▶ _Tasks to complete_
1/ According to the electronic voting text, since what year has Rebecca Mercuri studied electronic voting?
2/ Quote the electronic voting text word for word, starting with "In a 2002 article" and going on through "pose insoluble difficulties.".
3/ Continue the text on electronic voting from where it stops.

---------- Text passage

Voting into Vapor

Fully electronic systems will record about one-third of the votes cast this November. But "Until and unless everyone understands NP-completeness and cryptographic theory," computer-security expert Rebecca Mercuri is "adamantly opposed to the use of any fully electronic or Internet-based systems for use in anonymous balloting and vote tabulation applications." The Radcliffe Institute fellow, a computer scientist who has studied electronic voting since 1989, believes that it is "incumbent upon all concerned with elections to refrain from procuring any system that does not provide an indisputable paper ballot which can be checked by the voter visually before deposit and used by the election board in case of a recount."

In a 2002 article in IEEE [Institute of Electrical and Electronics Engineers] Spectrum and many more recent publications, Mercuri argues that electronic voting is problematic in three ways: computer security, auditability, and transparency. All of these, she says, may pose insoluble difficulties.

--------------------
---------- Collected material

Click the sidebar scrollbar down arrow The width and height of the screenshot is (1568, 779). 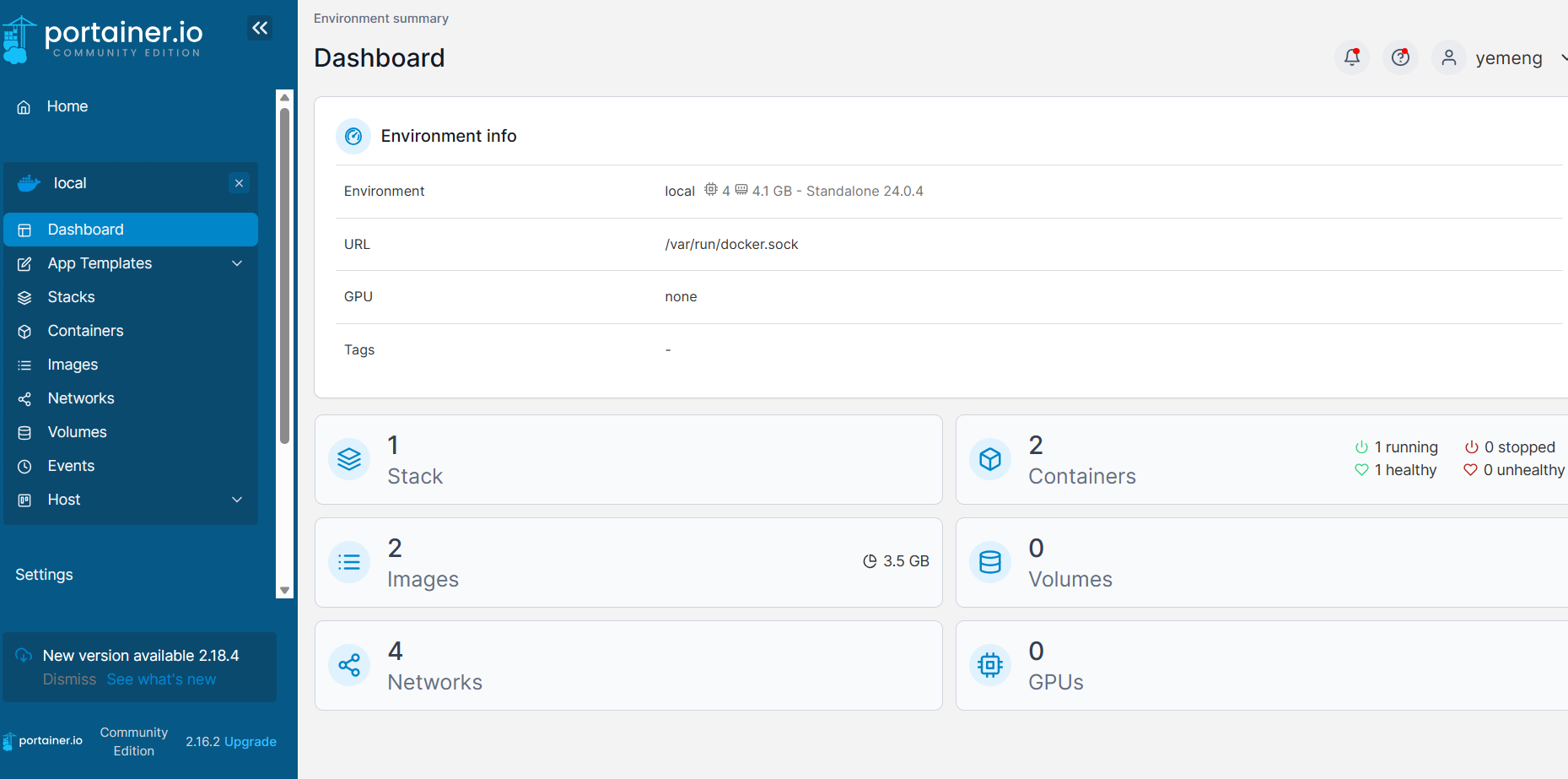(284, 591)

--------------------

▶ _Answers in order_
1/ Since 1989.

2/
In a 2002 article in IEEE [Institute of Electrical and Electronics Engineers] Spectrum and many more recent publications, Mercuri argues that electronic voting is problematic in three ways: computer security, auditability, and transparency. All of these, she says, may pose insoluble difficulties.

3/
The computer-security issues stem from a class of conundrums known to logicians and computer scientists as "NP-complete." ("NP" stands for "nondeterministic polynomial-time.") NP-complete problems are part of complexity theory, an aspect of computer science that deals with the resources needed to solve problems, if solving them is indeed feasible at all. Computers cannot solve NP-complete problems, except, theoretically, over an infinitely long time. Take, for example, the problem of optimizing a stock portfolio. "If computers could solve this problem, we'd all be very wealthy!" says Mercuri, with a laugh. "But computers can only approximate an answer. The problem with voting is that we need a non-approximate answer."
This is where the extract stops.